As we mentioned in our last Saturday Spotlight post, Colonial Revival homes can be quite eclectic-- in fact, many realtors use the term "Colonial" as a catch-all of sorts to describe a home that has a traditional style but does not neatly fall into another category. The "Revival" in "Colonial Revival" is important in order to distinguish a vintage home such as this (1930s) from a truly Colonial home from before 1800.

This particular house is nearly 2,300 square feet and has a steeply-pitched side gabled roof encompassing the entire second floor, with a shed dormer facing the road, and a very tall and narrow gable above the front entry. A bit of Classic Revival is thrown in with the arched pediment over the entry door. There is a chimney at one end of the two-story portion of the house-- everything to the left of the chimney is the original house, while the 1-1/2 story mass to the right of the chimney is a later addition. The first floor is brick-clad, with the second story finished in painted stucco.
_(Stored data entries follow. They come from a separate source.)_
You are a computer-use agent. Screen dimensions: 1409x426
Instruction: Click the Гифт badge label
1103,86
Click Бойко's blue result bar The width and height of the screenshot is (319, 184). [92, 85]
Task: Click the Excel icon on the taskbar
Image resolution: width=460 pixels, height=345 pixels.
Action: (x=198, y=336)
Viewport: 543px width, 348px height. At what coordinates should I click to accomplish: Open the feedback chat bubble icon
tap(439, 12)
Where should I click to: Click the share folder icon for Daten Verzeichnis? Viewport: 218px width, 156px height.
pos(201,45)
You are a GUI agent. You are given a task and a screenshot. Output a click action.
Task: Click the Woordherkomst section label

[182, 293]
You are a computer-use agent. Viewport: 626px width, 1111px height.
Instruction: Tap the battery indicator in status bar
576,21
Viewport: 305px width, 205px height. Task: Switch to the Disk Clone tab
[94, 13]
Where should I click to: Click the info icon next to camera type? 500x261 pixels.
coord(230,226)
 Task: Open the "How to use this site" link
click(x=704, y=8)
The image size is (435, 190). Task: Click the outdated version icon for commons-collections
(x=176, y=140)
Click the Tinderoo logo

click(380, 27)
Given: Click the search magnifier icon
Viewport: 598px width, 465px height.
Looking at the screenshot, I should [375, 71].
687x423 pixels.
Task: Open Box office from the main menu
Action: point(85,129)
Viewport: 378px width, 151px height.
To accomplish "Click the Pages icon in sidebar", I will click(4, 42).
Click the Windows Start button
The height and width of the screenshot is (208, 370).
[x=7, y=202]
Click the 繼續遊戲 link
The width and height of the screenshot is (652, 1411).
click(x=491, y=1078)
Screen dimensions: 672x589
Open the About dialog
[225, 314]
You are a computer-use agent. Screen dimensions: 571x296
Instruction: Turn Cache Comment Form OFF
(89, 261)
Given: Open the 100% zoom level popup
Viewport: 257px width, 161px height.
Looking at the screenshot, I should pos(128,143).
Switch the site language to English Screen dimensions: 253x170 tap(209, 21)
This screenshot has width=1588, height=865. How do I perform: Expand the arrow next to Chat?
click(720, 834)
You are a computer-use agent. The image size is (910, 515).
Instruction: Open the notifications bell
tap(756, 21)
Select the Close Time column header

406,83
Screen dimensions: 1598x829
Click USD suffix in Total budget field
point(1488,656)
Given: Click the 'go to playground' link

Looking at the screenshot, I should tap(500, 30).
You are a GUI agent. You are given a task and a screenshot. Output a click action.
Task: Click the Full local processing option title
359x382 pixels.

County records indicate that this house came into existence in 1926. However, my initial research puts the construction date much more likely between 1930 and 1934. This land was originally part of a 37-acre estate owned by Israel Hallowell, a banker and President of the Huntingdon Valley Trust. A personal account by his granddaughter clues us into Mr. Hallowell's parceling off of some of his land on Fetters Mill Rd around the 1930's when he was in his 70's. Israel Hallowell passed away in 1949 and is buried in nearby Jenkintown. His home still exists today at the corner of Hallowell Drive and Mansion Drive:
Israel Hallowell house, Huntingdon Valley PA

As for our spotlight house, there are no labels in the margins of the 1930 census schedules indicating the presence of any occupants on Fetters Mill Rd in that year, but by the 1940 census one of the earliest occupants of our feature house may have been a Herman Nyland, a retail manager who may have rented the house with his wife and son. The house is seen on a 1934 map of the area. While these clues do not rule out a pre-1930 construction date, I think it was more likely built in that 1930-34 range.

1960s to Present

While the earlier occupants may have rented the home, the house was owned from 1966 to 2005 by Arthur Mullowney and his wife, Anne. Arthur Mullowney was born in 1922, in Canada, and along with his German-born mother lived in Moorestown,NJ and Upper Darby,PA during his childhood prior to enlisting in the Army during World War II (not immediately clear if he served state-side or overseas). He married his wife in 1944 and they raised five children in this home. The Mullowneys maintained ownership of the house until the year after Arthur's death in 2004, with the home being sold to the present-day owners in October 2005.